┌──

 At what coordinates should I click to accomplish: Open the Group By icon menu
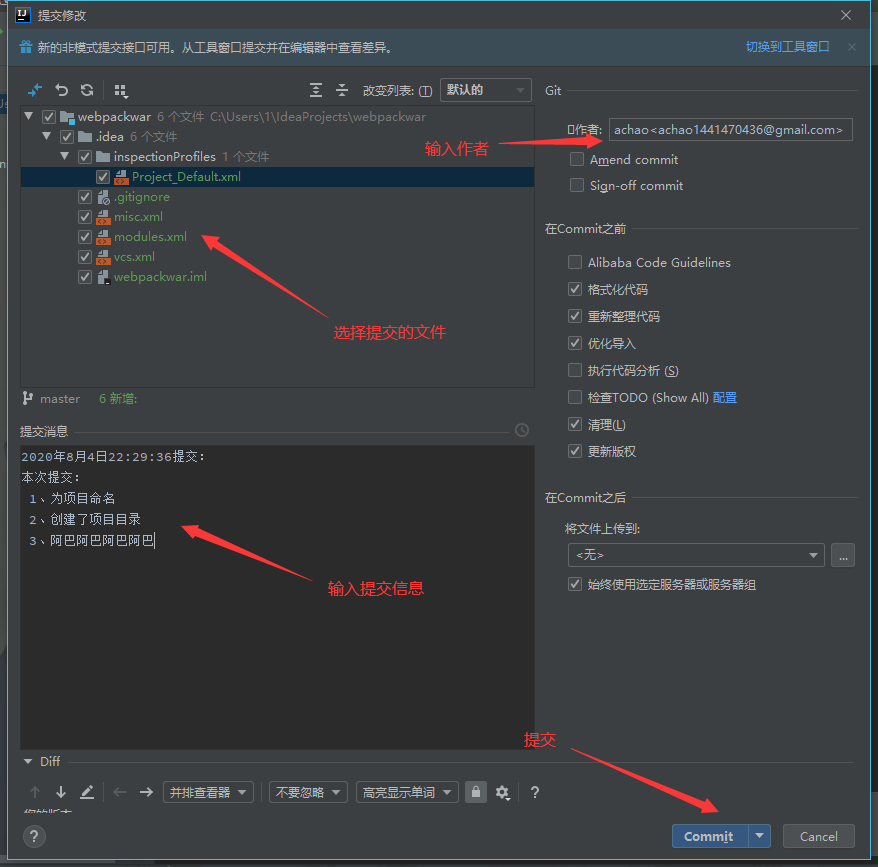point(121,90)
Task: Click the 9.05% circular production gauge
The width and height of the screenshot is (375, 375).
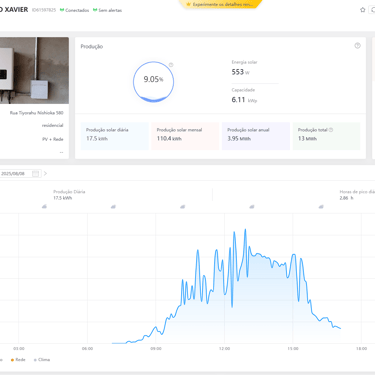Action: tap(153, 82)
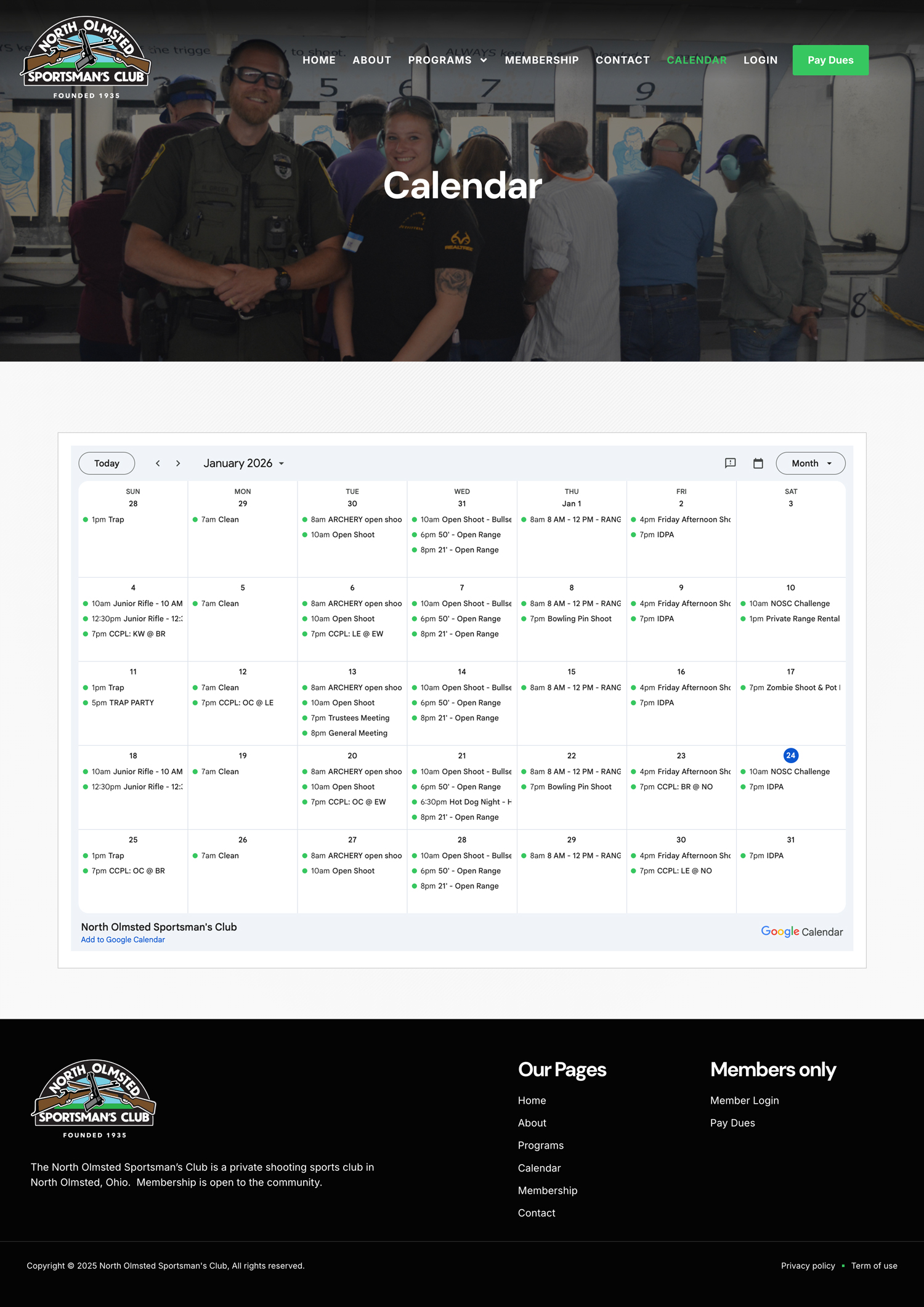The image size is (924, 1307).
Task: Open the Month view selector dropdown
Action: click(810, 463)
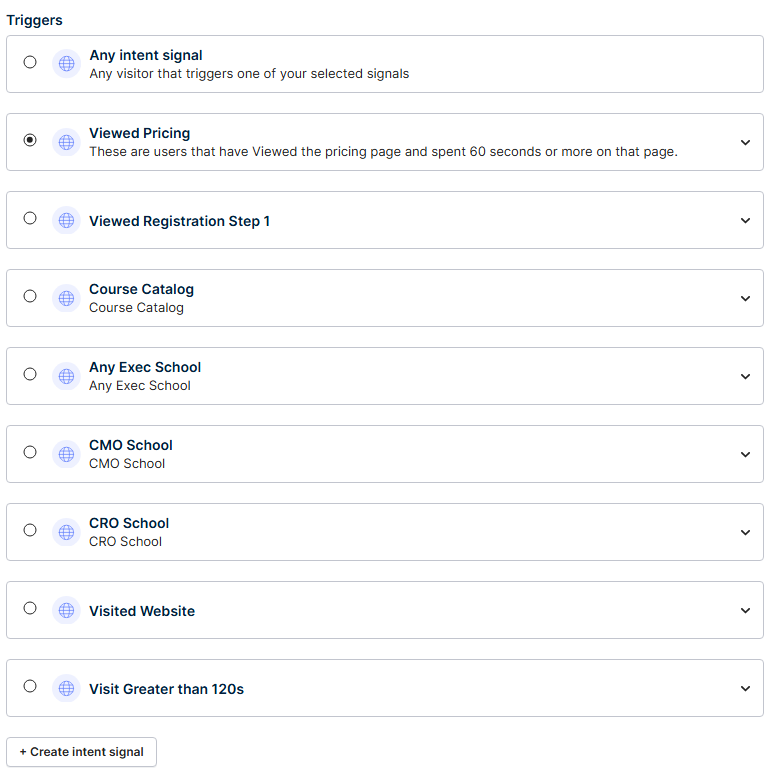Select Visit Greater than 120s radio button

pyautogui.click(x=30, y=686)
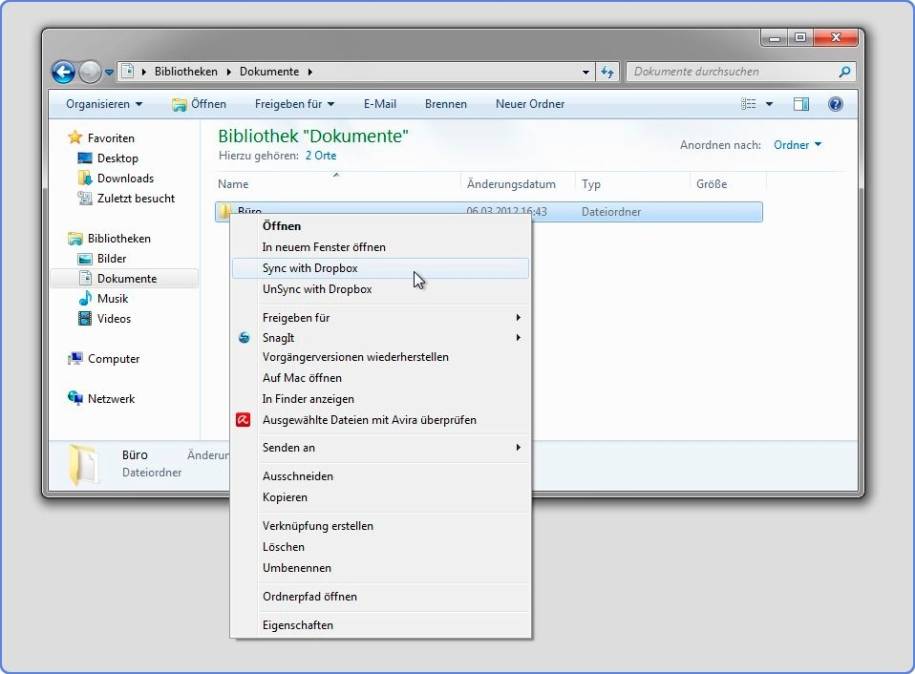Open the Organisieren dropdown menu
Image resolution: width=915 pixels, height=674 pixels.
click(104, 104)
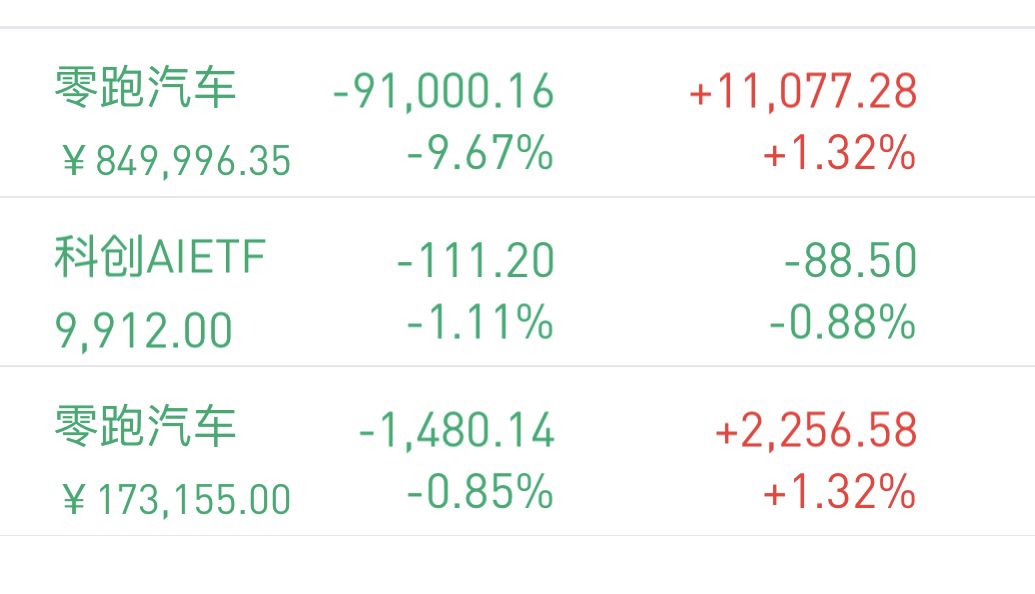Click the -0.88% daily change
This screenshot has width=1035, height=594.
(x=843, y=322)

└──

**What you will do**
Repeat the entries above verbatim, leaving out the pictures.

**Written answer**
 At what coordinates should I click to accomplish: Open the Group By icon menu
point(121,90)
Task: Click the 9.05% circular production gauge
The width and height of the screenshot is (375, 375).
Action: tap(153, 82)
The image size is (924, 1307).
Task: Open the Month view selector dropdown
Action: click(810, 463)
Select Visit Greater than 120s radio button

pyautogui.click(x=30, y=686)
Open the Organisieren dropdown menu
Image resolution: width=915 pixels, height=674 pixels.
click(104, 104)
Click the -0.88% daily change
This screenshot has width=1035, height=594.
(x=843, y=322)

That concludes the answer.